'A Leap into the Void' by Jaume Pla Forteza
It seems unbelievable, but here we are. Just like the winter time change, they intend to take us back twenty years with no option to recover them with the change of season. Part of our society watches in astonishment the denial of the inconvenient reality that being a woman entails. Even with the fortune of not having been born on the bad side of the world, as Pau Donés Cirera sang in El lado oscuro (The Dark Side), in our country, they remain in a clearly inferior position to men. The figures point to our planet as a scenario in which the givers of life are, basically and to summarize, "cannon fodder." Therefore, one questions whether combating that situation should be counterproductive, since we are clearly getting worse.
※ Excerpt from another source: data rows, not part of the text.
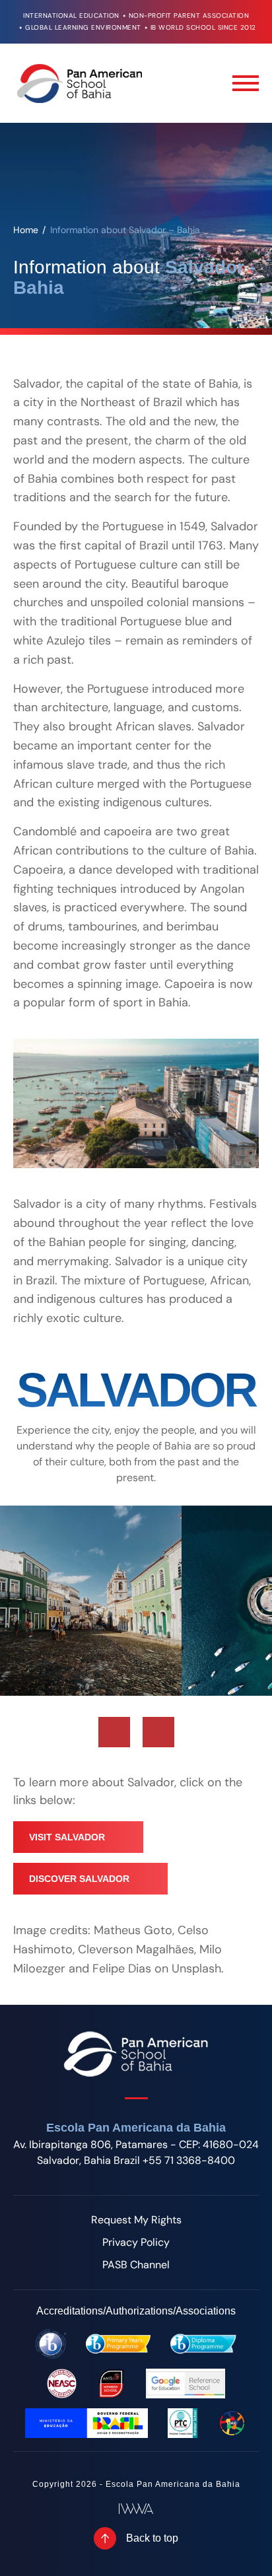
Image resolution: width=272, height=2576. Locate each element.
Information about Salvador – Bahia (125, 230)
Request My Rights (136, 2220)
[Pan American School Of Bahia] (79, 83)
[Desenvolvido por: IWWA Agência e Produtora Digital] (136, 2508)
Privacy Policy (136, 2242)
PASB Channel (136, 2265)
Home (25, 230)
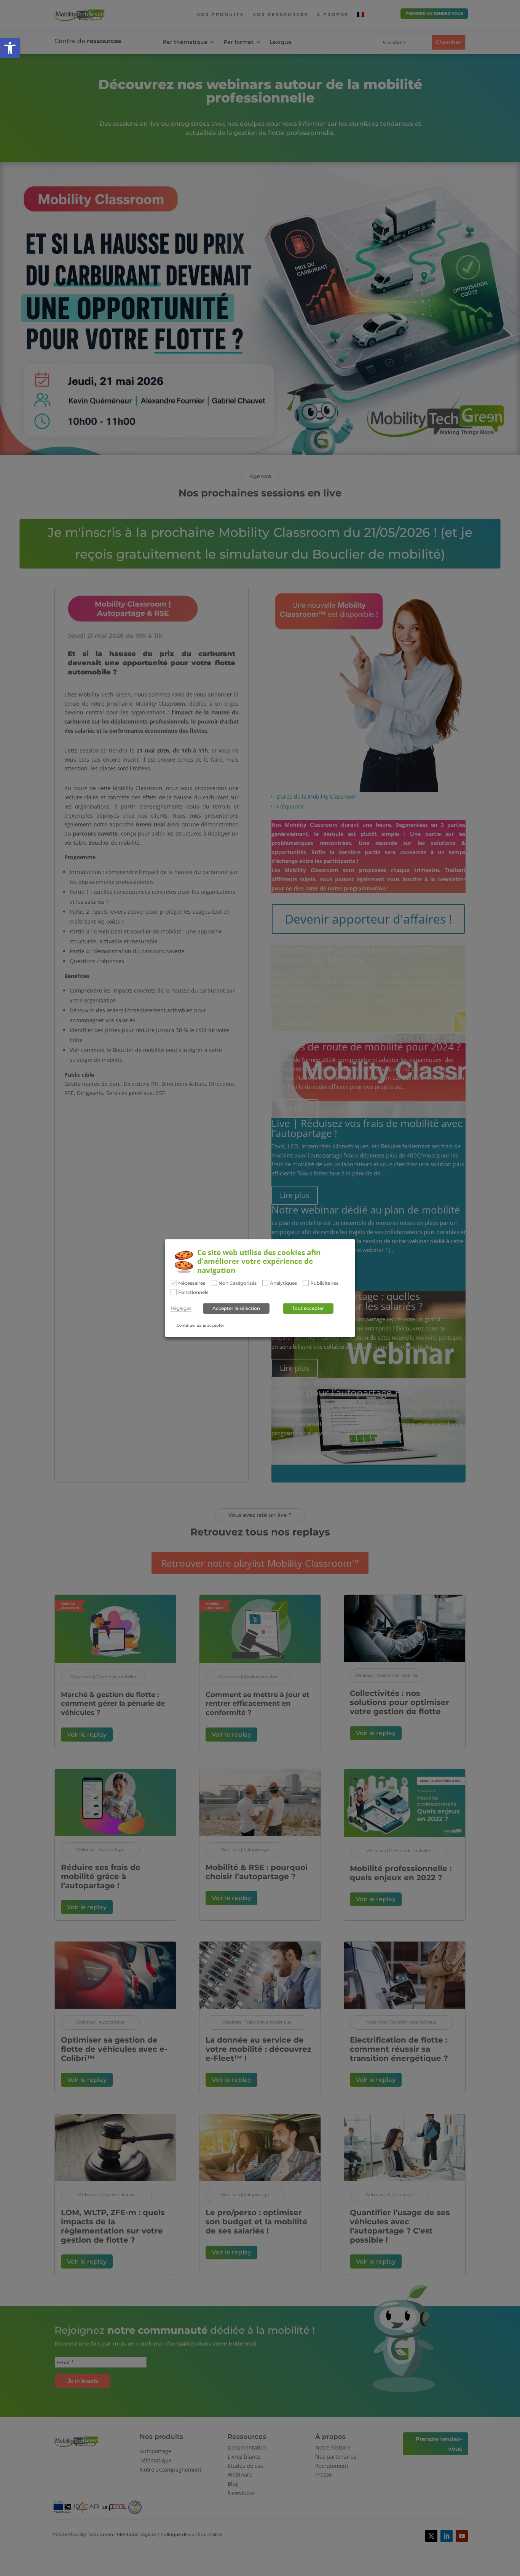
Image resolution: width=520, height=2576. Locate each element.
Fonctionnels (193, 1292)
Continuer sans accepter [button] (200, 1325)
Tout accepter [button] (308, 1308)
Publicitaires (324, 1283)
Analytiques (283, 1283)
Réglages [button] (181, 1308)
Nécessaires (191, 1283)
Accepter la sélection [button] (236, 1308)
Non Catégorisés (238, 1283)
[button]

The semantic battle distorts thoughts and confuses infinitely.
Every word must be measured and it seems that the family will be the manger that harbors sexist violence. At this point, we also don't know—although we can imagine—what model of family will be the, never better said, blessed one. Contemporary to the opaque gender mask, the official structure for treating equality in general, and that of women in particular, is being systematically and gradually dismantled. In this new omissive dialectic, the specific concept of sexual violence is increasingly distant, along with the sexist one, which can certainly be suffered and endured within the family, but also outside that fashionable sphere.
The truth is that the official figures of female victims, for the sole fact of being women, are terrible. Of the nearly thirty women murdered in Spain by their partners so far this year, Ilham's life was taken in the presence of her twelve-year-old son, on the second Sunday of July. Subsequently, her partner—the aggressor—committed suicide. Now three new underage orphans will remain. The event, which occurred in the Valencian town of Antella, was the subject of divided institutional condemnation the next day. In the Valencian Courts, we could observe the majority of political groups behind a banner that literally read: "LES CORTS CONTRA LA VIOLÈNCIA MASCLISTA" (THE COURTS AGAINST SEXIST VIOLENCE).
The president of the institution, present at the act of condemnation, showed her disagreement by separating herself from the majority message. While I cannot understand her sexist denial, I wonder how many liters of women's blood will need to be shed for them to change their mind. I also don't understand the level of profitability of that position or how one is capable of reaching that vision. That staged division generates a sterile and unfocused debate that, in the long run, only harms women.